One of the things that drew me into biology was the recombinant DNA revolution. I was studying chemistry at the University of Illinois in 1977 when I took a class that discussed the new methods to rearrange DNA. I was amazed by this and decided that I would like to work on recombinant DNA and so left chemistry to follow this new wave of biological discoveries waiting to happen. I did my graduate work at MIT working on DNA repair and found time for side projects on the development of new methods for generating recombinant DNA, essentially my hobby. During this period I developed the first phasmid cloning vectors that contained both a plasmid and phage origin, and this understanding of phage biology became the crux of many future discoveries.

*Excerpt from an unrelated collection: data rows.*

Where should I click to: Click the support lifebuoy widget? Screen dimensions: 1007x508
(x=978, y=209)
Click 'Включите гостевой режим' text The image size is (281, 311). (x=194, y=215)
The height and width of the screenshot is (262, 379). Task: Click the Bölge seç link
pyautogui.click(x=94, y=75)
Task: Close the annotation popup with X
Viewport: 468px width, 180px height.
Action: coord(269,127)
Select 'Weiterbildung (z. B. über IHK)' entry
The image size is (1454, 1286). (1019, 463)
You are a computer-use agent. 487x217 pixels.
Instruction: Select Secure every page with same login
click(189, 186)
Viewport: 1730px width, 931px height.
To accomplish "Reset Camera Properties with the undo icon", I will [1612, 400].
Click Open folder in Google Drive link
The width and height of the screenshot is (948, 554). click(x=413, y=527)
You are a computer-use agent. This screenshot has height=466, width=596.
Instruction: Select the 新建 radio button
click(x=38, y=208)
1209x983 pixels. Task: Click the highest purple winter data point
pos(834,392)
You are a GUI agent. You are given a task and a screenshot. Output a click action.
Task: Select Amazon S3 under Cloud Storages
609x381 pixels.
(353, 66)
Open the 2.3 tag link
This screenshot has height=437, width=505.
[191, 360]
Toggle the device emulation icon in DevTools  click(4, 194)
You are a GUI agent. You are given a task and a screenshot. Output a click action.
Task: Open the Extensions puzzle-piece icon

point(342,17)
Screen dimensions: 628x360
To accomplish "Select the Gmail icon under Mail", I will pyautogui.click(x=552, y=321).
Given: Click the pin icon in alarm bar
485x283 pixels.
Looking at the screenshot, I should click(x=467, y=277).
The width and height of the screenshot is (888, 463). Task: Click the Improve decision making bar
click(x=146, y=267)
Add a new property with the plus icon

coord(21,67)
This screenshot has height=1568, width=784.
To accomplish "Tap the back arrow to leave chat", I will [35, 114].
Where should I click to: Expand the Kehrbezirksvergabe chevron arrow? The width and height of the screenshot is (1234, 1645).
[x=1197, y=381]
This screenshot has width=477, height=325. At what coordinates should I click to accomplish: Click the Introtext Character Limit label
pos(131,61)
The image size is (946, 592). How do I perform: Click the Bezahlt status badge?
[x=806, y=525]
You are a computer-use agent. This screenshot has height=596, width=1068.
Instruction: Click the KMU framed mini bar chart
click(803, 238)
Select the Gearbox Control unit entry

I was a post-doctoral fellow in the Biochemistry Department at Stanford University and by complete accident I cloned a gene involved in synthesizing dNTPs needed for DNA replication. Since it was an accident, I wasn't very interested in it. However, since I was prone to working on extremely high-risk projects in hopes of doing something important, I was in need of a safe project in case I ever hoped to actually get a faculty position after my post-doc. So I followed up on the ribonucleotide reductase genes, eventually discovering that they were induced by DNA damage. This was an important discovery because it became the basis for a number of genetic screens that led to the discovery of a signal transduction pathway that senses and responds to DNA damage. However, that was not the most important aspect of this gene with respect to this story; it was also cell-cycle regulated, which got me thinking about the cell cycle. Not long after that, Paul Nurse, a leader of the cell-cycle field and co-winner of the 2001 Nobel Prize in medicine, gave a talk at UCSF and described isolating the human homolog of a key cell-cycle kinase gene, Cdc2, by introducing a human cDNA library into an S.pombe mutant. The methods were primitive but the message was clear, that the core of the cell cycle was functionally conserved and many human genes could be isolated by complementation cloning in yeast. This led to a marriage of my two interests, cloning technology and the cell cycle, and I further developed new cloning methods to make human cDNA libraries in yeast expression vectors and streamlined them to make them easy to use.

When I started my faculty position at the Baylor College of Medicine in Houston, the first experiment I performed was to introduce these new libraries into yeast cell-cycle mutants. The first gene I discovered was the human Cdc2 gene isolated by Nurse two years previously. However, I also isolated in that screen a relative of this kinase, Cdk2, which work from my lab and others subsequently revealed to be the key protein controlling the G1 to S phase transition, the critical transition for cancer. This was a key discovery and began my lab's involvement in human cell-cycle control. I then applied my newly developed cloning technologies to an emerging method for detecting protein-protein interactions called the two-hybrid system. I converted that system from a method for detecting interactions into a method for cloning cDNAs encoding proteins that associate with a target protein. Using Cdk2 as bait, my colleague Wade Harper and I isolated the p21CIP1 gene and showed it to be the first of a family of Cdk inhibitors. Bert Vogelstein's lab also identified the same gene as a gene regulated by p53 and we published our papers back-to-back in November of 1993. This was a watershed event in cell-cycle research and helped forge the connection between p53 and cell-cycle control. Our studies showed that p21 was a member of a family of inhibitors that the whole field began to work on. We also discovered that one member of this family, p57KIP2, was found to be mutant in individuals with the familial overgrowth and cancer predisposition disease Beckwith-Weidemann Syndrome. Our group was the first to demonstrate that these inhibitors were key regulators of developmental growth control being involved in everything from lens to muscle development.